Cuerpo

Hay muchas cosas que cambian cuando te vas tan, tan lejos de tu lugar de origen como lo hice yo. Y por absurdo que parezca, incluso la imagen que uno puede tener de sí mismo, cambia.

Porque así como vivo rodeada de gente que habla francés de forma natural, sin “acento exótico” y para quienes mi forma de hablar es graciosa y siempre es motivo de que me pregunten de dónde vengo y de dónde salí, también es verdad que vivo rodeada de mujeres que tienen una fisonomía muy distinta a la mía.

Y eso que en México tampoco me sentía muy estándar.

Soy alta, aunque no demasiado. Mido 1,71 m. Y soy gorda.

No mórbidamente obesa, pero sí tengo mis 20 kg de sobrepeso.

No he sido flaca desde que tenía 7 años.

En la adolescencia fui mucho más gorda que ahora.

Además, no sólo soy gorda sino, grande. Tengo manos grandes, brazos fuertes, espalda ancha. Tengo unas tetas grandes que no han hecho sino crecer hijo tras hijo, así que soy copa D.

Tengo una cara redonda y una nariz igualmente ancha y redondita.

Y un pelo oscuro y unas cejas tupidas, que acá no tienen nada que ver con cómo se ven las mujeres “estándar”.

Tener panza y a la vez, tener un buen trasero, no corresponde con las dimensiones que normalmente tienen los cuerpos por acá.

Comprar brasier (sostén) es caro cuando estás grande como estoy yo.

Y entonces, mi propia mirada sobre mi cuerpo ha cambiado.

He tenido que pelear mucho para hacer las paces con mi cuerpo, otra vez.

Para darle las gracias por el simple hecho de estar sano y ser funcional y por haber sido cómplice mío en la aventura más loca que he emprendido: ser mamá.

La gente asume por default que porque eres gorda estás enferma, o que cualquier cosa que te pasa tiene que ver con tu peso.

Sorpresa.
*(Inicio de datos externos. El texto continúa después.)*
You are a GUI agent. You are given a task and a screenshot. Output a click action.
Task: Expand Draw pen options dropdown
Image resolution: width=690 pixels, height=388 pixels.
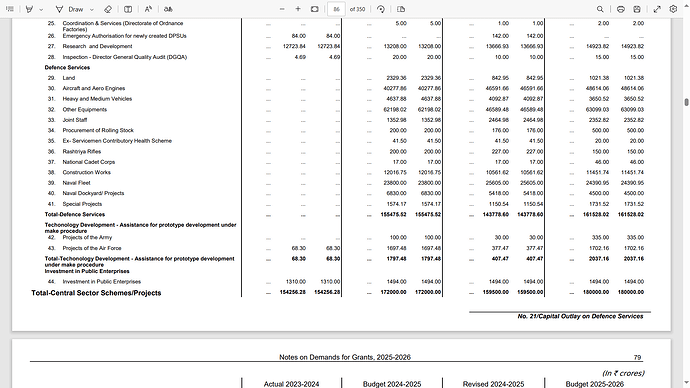pyautogui.click(x=92, y=9)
No tengo colesterol alto, ni azúcar, ni presión arterial alta. Y hago actividad física. Desde hace año y medio practico karate de forma regular y me hace muy, muy feliz.

Me encanta caminar, mi barrio es precioso y he encontrado rutas de 2, 4 y 6 km para caminar al borde de los árboles.

Como bien, equilibrado, sin forzosamente hacer “dieta”, pero procurando medirme en todo, pero permitiéndome disfrutar una rica crepa o unos tacos cuando me sacudo la pereza y cocino “a la mexicana”.

Pero no he logrado encontrar esa paz que yo había encontrado en relación a mi cuerpo antes de vivir en Francia.

Hay tantas mujeres delgadas, altas, estilizadas y con cabello bien acomodado por acá.

Y una con su cuerpo sin cintura, tetas grandes, panza y brazos de tamalera.

Quiero tener una mirada más positiva hacia mi cuerpo, el que ha hecho tantas cosas conmigo.

Quiero seguirlo cuidando para que siga sano cuando Emma, mi chiquita de 4 años tenga mi edad, y así podamos seguir divirtiéndonos juntas.

Y quiero dejar de sentirme incómoda cuando la gente me mira o me toman fotos en que se ve mi panza, o mi papada, o mis ojos desiguales.

Quiero hacer las paces conmigo misma, aunque mi cuerpo y mi cara sean tan diferentes a los cuerpos y las caras que veo por aquí.

Paso a paso, igual que algún día voy a encontrar la comodidad al hablar en francés. Y algún día encontraré mi lugar laboral acá. Y algún día (espero ese sea mucho más pronto) podré manejar mi coche por las rutas bretonas.